Understand that drop-in HID bulbs are really rebased bulbs - not regulated, not standardized. Sticking bulbs in places where they don't belong. The $10 amazon sets are going to yield different results than the $50 ones, but they're still a kludge. The $50 kits are going to be very different than a $200 setup and still not as good as having the correct projector. That said, in theory, if the arc is in the same place and dimensionally the same as the filament, there's no "pattern" difference in doing an HID than a hot halogen or standard OE LL halogen. In theory.
But you know how you adjust the EQ on your stereo to sound good and then you turn it up and it sounds really harsh? You have to rebalance. You can't just turn up the volume 5x and get 5x better results.
Like I posted previously, yes, the HID kits are undeniably brighter. Yes, the HID is bright enough to overcome the degraded bowls in the ram and will likely blast them with enough UV energy to ensure they go downhill fast from here. The real problem in both vehicles is too much foreground light.
The OE projectors are designed to take the limited output of the halogen, use enough of it to give you adequate foreground for parking lots, LEAK SOME ABOVE THE CUTOFF so you can perceive trees, read signs, etc, and have enough in the horizontal to turn and perceive peripheral motion. Then they use the remainder of their lumens to illuminate at distance.
With HID projectors, the budgeting is entirely different because the output is not limited. They throw most of their output at the cutoff (distance) and avoid over illuminating the foreground.
With HID in my OE halogen projectors, yes there's more light, but there's SO MUCH foreground that it doesn't translate to better distance vision the way it would with proper balance. If I hold my arm up to cover the foreground, the distance rendering with additional output is great. But with that additional foreground, my brain closes my pupils and distance doesn't proportionately benefit. There's also the negative that the uplight leakage (above the cutoff) is more intense for oncoming traffic.

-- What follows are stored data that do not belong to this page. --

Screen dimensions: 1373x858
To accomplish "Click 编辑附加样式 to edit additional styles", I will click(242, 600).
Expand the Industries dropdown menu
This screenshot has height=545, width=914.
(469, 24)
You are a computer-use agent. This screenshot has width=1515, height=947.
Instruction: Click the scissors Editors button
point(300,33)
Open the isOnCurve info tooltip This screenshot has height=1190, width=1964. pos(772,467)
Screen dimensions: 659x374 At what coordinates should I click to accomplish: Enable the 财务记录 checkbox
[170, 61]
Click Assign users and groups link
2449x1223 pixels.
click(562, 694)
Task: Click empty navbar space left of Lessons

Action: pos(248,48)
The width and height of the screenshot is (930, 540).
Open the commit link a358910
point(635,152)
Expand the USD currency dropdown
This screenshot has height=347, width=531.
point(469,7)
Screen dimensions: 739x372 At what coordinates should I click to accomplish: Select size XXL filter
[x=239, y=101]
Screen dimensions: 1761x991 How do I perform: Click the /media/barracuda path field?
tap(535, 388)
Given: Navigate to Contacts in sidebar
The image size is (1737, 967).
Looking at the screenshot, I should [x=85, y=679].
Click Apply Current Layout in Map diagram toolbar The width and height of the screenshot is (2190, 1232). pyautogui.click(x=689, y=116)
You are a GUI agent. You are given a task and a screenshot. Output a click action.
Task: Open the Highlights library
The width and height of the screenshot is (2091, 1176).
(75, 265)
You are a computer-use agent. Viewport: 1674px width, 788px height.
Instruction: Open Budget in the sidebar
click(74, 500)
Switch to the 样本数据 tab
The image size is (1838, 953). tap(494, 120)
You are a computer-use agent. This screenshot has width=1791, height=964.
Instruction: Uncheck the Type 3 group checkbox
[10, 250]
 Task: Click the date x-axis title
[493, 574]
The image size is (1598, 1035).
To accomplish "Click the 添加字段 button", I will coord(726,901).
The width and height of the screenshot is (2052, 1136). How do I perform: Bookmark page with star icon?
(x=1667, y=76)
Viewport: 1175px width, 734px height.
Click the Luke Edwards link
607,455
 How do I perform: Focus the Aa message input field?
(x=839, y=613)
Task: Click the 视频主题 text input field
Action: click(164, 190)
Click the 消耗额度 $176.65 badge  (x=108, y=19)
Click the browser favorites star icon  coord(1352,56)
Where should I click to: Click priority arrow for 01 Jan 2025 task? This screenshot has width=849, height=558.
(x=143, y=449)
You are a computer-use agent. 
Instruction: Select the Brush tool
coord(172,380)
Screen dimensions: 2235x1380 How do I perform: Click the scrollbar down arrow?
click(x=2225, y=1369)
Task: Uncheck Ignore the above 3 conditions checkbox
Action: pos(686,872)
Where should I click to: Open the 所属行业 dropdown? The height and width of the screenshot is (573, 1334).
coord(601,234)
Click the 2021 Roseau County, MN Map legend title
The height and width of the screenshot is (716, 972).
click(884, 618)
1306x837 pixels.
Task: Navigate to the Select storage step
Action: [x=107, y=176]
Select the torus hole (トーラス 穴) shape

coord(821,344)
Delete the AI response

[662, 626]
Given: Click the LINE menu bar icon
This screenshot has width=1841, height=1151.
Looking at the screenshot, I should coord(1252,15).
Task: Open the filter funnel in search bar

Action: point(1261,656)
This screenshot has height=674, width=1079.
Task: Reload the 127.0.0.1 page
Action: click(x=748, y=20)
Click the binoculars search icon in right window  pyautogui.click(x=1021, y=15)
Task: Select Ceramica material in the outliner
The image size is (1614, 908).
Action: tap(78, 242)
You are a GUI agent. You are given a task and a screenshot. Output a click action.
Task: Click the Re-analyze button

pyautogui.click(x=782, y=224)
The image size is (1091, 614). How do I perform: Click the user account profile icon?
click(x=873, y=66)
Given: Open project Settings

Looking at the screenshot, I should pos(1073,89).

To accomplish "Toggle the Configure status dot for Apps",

I think the gap in your perception (and many) is that the cutoff is a hard cutoff and anything you do below it is your business. Bottom line, the cutoff isn't absolute. When you turn up the volume, oncoming traffic experiences that too. Even a sharp cutoff isn't a 100% brick wall spatial filter. There is useful, LIMITED light output above the cutoff for good reason but it doesn't need to be amplified. Frosty/chipped/crazed lenses further worsen it by diffusing the pattern.
This is why a hot halogen is ideal (compared to drop-in led or hid kits). The extra output can compensate (to a degree) for degraded reflectors and lenses, maintain pattern, maintain a good CRI, and not be so disproportionately bright to have negative effects of extra glare, extra light into oncoming traffic, and excessive foreground.
Nobody wants to be told what they can and cannot do by a bunch of know-it-alls on the internet, looking down their noses at folks that use amazon gizmos, but my rights end at shining lights into oncoming traffic when the regulations were intended to limit those negative outcomes. It's not just about output. It's about the location of the output, which needs to change when we turn things up.
Your housings have a SAE/DOT code on the front of them specifying the type of emitter for which they were approved. My state began cracking down on this at annual safety inspections because it is such an issue.